• **Data listing**
● ● ● ●

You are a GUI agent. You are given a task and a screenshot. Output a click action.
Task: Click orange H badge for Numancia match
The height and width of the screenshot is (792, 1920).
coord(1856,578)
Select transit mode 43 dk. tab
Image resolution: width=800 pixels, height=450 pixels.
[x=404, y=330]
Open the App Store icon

● ● ● ●

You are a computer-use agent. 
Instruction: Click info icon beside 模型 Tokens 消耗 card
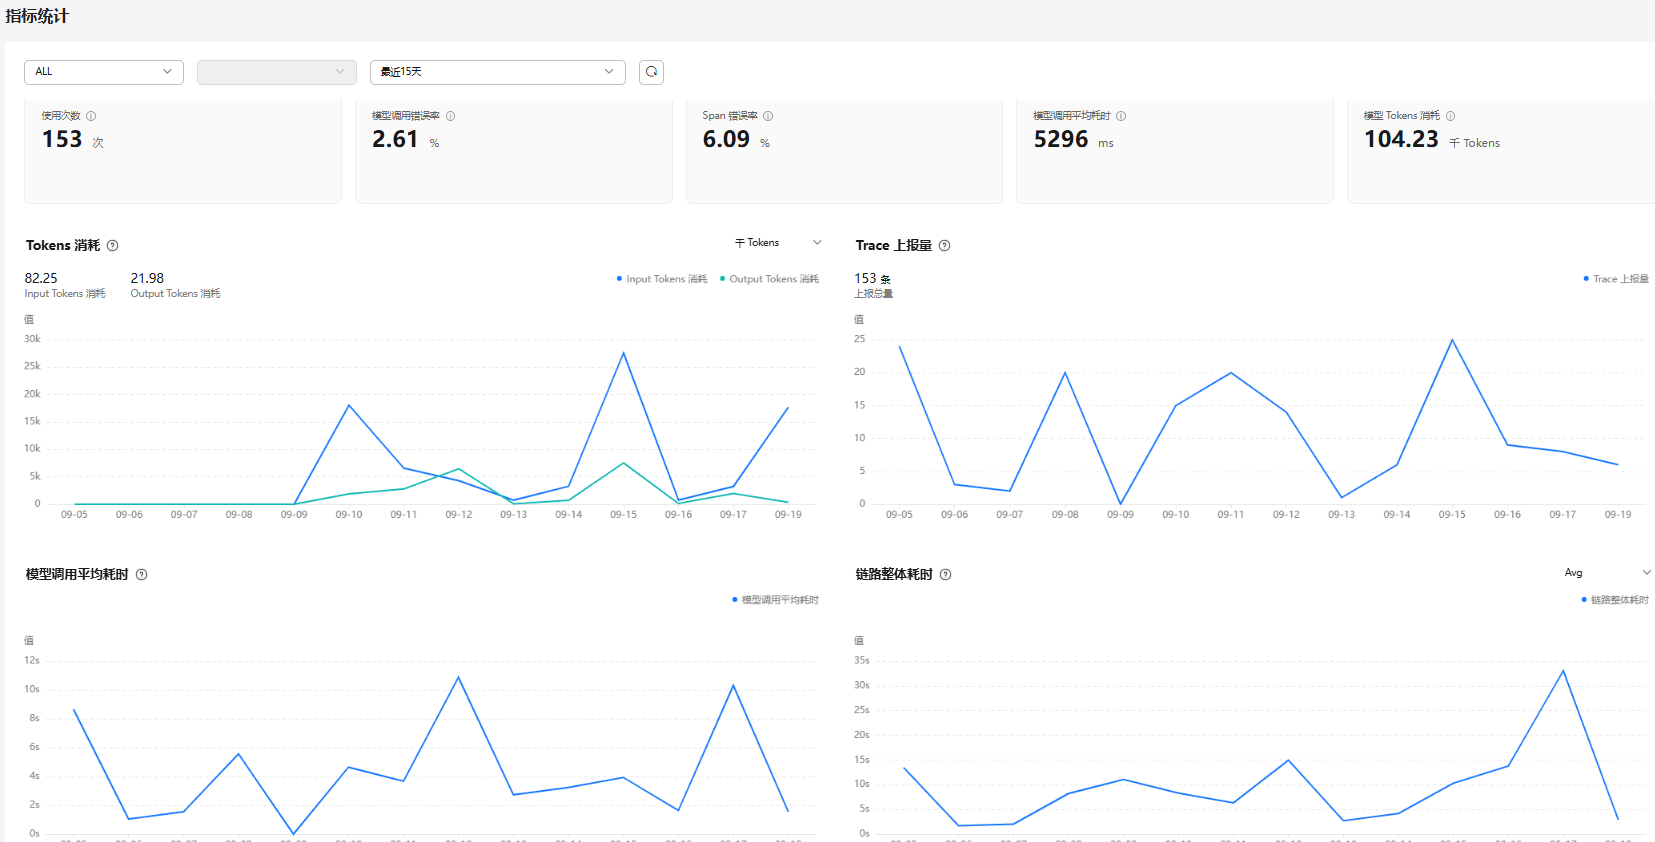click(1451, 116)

● ● ● ●

• **About this exercise**
Among the lines above, find those that contain the word "agent" and copy them.

• **Task solution**
You are a GUI agent. You are given a task and a screenshot. Output a click action.
You are a computer-use agent. 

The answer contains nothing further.